A majority of boarding schools in Kenya are like mini prisons.

They’re the place bullying is accepted as a way to “toughen” newcomers by older students and teachers. At boarding school, girls are castigated when they speak up about discomfort, sickness or unfair treatment while boys are chided for not being tough when they are abused.

SILENCED

It is the prime ground where young people are taught how to weaponise their seniority against others. It is where young people are shown how to misuse power to advance individual gains.

Learners are silenced by rubbishing their sentiments and denying them audience. More often, learners are gaslit into thinking that they are constantly at fault, eventually destroying their self-esteem.

This culture of boarding schools is the reason many of us accept violence as part of life. The schools indoctrinate us into being abusers or accepting abuse, later translated into how we lead our lives.

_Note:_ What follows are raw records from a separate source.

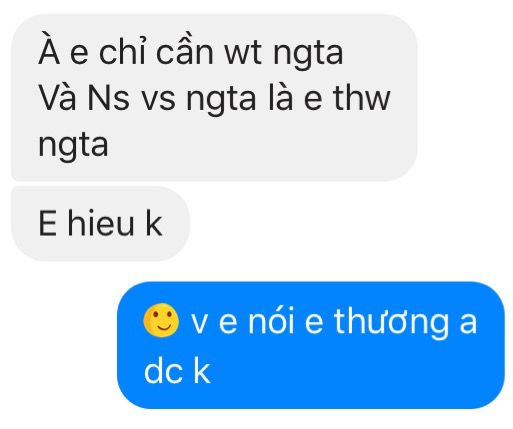Click the letter 'À' starting first message
Viewport: 513px width, 429px height.
[x=49, y=48]
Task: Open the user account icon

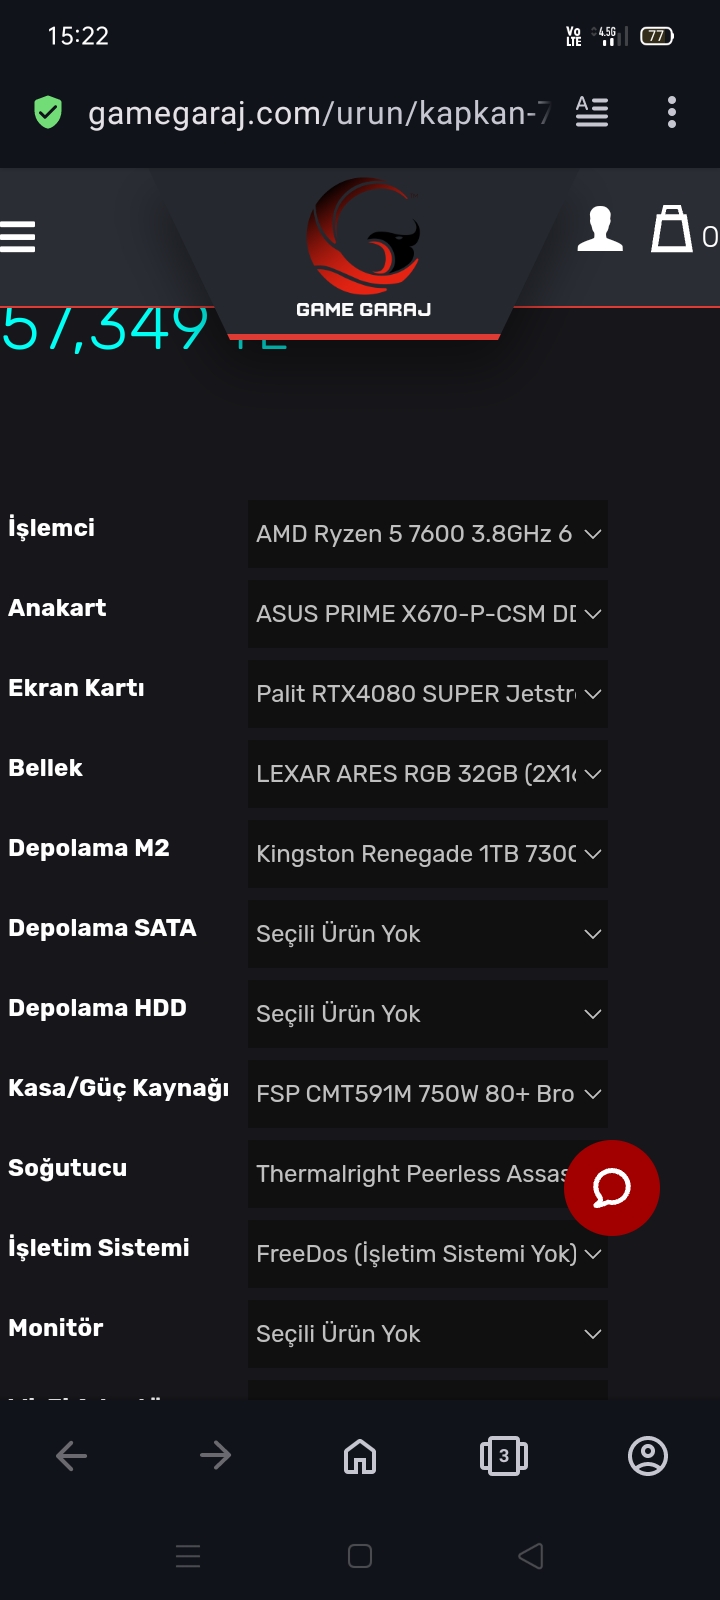Action: tap(600, 230)
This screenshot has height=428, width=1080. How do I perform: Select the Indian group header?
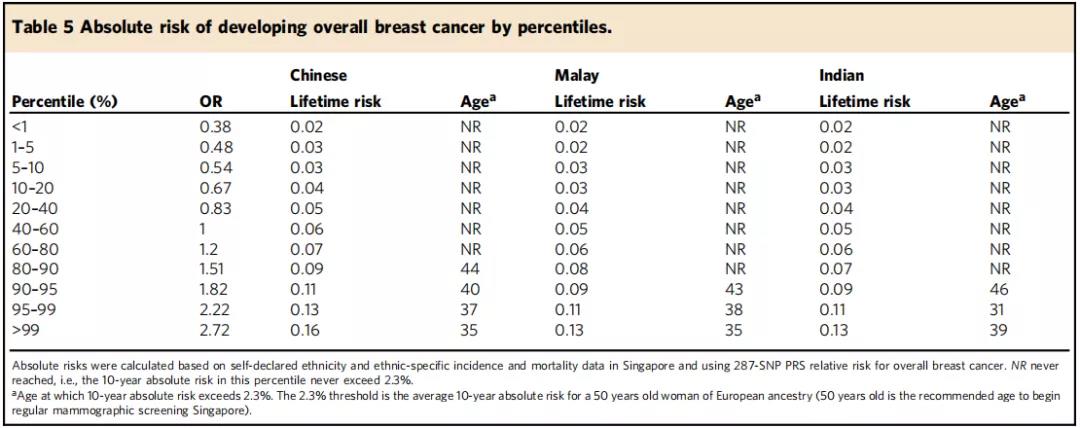tap(842, 75)
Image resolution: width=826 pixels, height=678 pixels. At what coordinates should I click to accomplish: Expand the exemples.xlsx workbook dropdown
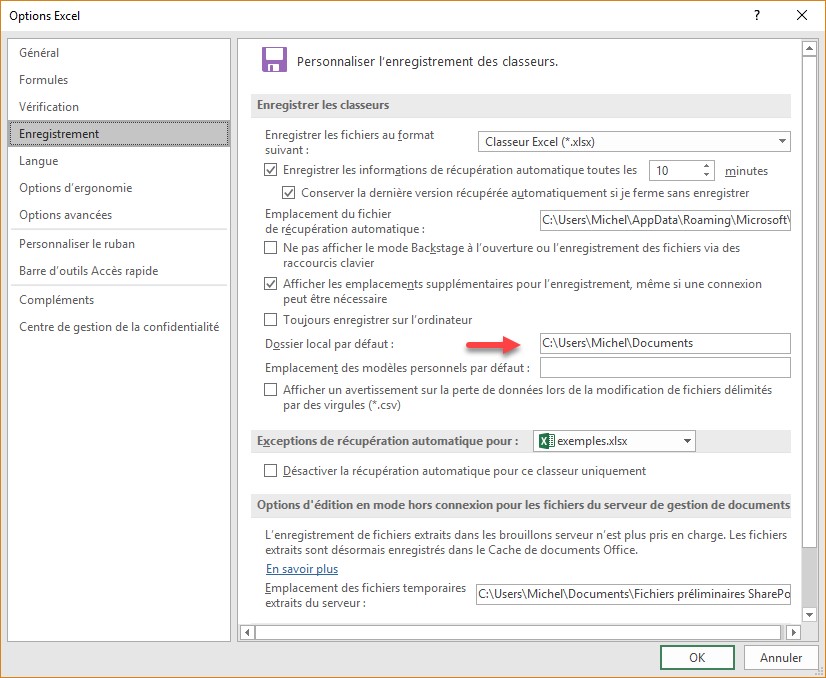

It’s how we end up with adults who keep their heads down while being treated unfairly or those who only know how to dominate others. The culture of subjecting learners to violence as though seeking education is a punishment of some sort should stop.

CANDID CONVERSATIONS

The Education CS needs to start having candid conversations about the horrid experiences in boarding schools.

We need better teacher-parent relations that enable the wellbeing of learners and allow parents to be part of their children’s lives even while in school.

The view that parents who want to be involved are meddlers should be examined. It is possible to find a balance between care and learning that involves everyone.

The goings-on within boarding schools need not be kept secret. Cases of students being tortured should no longer be an acceptable part of learning. A boarding school ought to be a place learners get both book and life-smart.

It’s supposed to guide young people into knowing how to take care of themselves and others.

SOUND DECISIONS

It should foster collective thinking, strengthen the capacity to make sound decisions, practice kindness, nurture voices and shape the ideals of right and wrong. The fact that this is not happening, despite cases of bullying and torture that we agree exist whenever we discuss boarding schools, is a sign of grave failure.

Boarding schools can’t keep being the place we send our children to be broken then we sit back and say: “It’s what we went through”.

Many people going through something bad doesn’t make it right. We must make the boarding school culture right for our children.